Salaries for full and associate professors in the UW System, as well as private universities, are below national averages, according to a report released Monday.

UW-Eau Claire full-time professors rank No. 7 of 13 for Master’s degree universities in Wisconsin, according to the 2008-09 report from the American Association of University Professors. The average pay for a full professor nationwide is $88,300, while Eau Claire professors averaged $72,700. UW-Milwaukee is significantly behind other doctoral universities with full-time professors making $93,700, while the national average is at $115,500, according to the report.

Economics professor Thomas Kemp said his biggest concern with the UW System’s lower pay is that it is being priced out of the best professors.
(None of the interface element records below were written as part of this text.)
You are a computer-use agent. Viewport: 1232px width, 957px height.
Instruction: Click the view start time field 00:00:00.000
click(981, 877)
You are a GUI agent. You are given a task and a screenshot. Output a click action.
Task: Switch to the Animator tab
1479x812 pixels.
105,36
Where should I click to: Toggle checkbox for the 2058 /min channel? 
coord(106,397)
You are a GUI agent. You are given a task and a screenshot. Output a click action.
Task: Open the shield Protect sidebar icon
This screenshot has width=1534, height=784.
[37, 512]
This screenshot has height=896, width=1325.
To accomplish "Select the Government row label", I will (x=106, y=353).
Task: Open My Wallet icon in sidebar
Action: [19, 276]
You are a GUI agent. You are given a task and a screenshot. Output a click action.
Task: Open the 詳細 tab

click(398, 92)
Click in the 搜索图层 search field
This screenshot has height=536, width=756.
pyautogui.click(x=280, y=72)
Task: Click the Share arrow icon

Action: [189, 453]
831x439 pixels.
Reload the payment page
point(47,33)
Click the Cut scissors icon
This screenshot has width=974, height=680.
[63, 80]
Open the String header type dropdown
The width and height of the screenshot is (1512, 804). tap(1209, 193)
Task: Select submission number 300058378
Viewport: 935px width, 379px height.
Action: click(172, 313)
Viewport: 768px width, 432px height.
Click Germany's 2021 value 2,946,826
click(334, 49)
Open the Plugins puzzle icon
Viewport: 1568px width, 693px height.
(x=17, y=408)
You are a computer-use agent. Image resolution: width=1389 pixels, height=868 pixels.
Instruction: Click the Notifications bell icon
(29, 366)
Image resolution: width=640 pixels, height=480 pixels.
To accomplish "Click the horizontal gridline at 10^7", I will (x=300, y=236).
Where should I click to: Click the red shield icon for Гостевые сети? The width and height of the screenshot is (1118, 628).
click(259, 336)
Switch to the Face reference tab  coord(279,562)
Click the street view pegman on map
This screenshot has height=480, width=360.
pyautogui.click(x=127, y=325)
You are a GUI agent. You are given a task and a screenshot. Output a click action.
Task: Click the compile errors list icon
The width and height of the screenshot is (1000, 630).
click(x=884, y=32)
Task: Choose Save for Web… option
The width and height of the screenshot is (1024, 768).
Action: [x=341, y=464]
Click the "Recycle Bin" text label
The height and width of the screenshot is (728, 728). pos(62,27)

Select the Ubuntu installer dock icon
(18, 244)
“Why come to Wisconsin if you can get paid significantly more somewhere else?” Kemp said. “Right now we have a better than average health care plan and retirement package that offsets wages a bit. That said, it seems likely that if the current trend continues we might lose these as well. At that point I think it would be very difficult to attract people to Wisconsin.”

The salaries were set in Summer 2008, before the economic crisis. Since the academic year began, universities nationwide have implemented salary and hiring freezes, the latter including Eau Claire. Kemp expects to see more empty positions and continued reductions.

“When the state acts in this way, cuts are going to be made,” he said. “This isn’t ever good for faculty or students. It will eventually mean higher tuition for students and decreased resources for faculty.”

UW System faculty received a 2 percent raise in December 2007, a 1 percent raise in July 2008, and they are projected to get a 2 percent increase in June, according to an article in the Milwaukee Journal Sentinel. However, Kemp expects salaries to decrease in Wisconsin for several years because of the economic times, adding that salary increases were promised last year but are not in the proposed budget for next year.

Kemp said it is difficult to say why Wisconsin professors are paid less, considering there has been a willingness to pay for higher education in the state over the past several years.

“I suspect that some of the reason is that other groups in the state have been more effective at lobbying for state funds than has the University system,” he said. “I think we’ll need to all work together (administration, faculty, staff, and students) to turn this around.”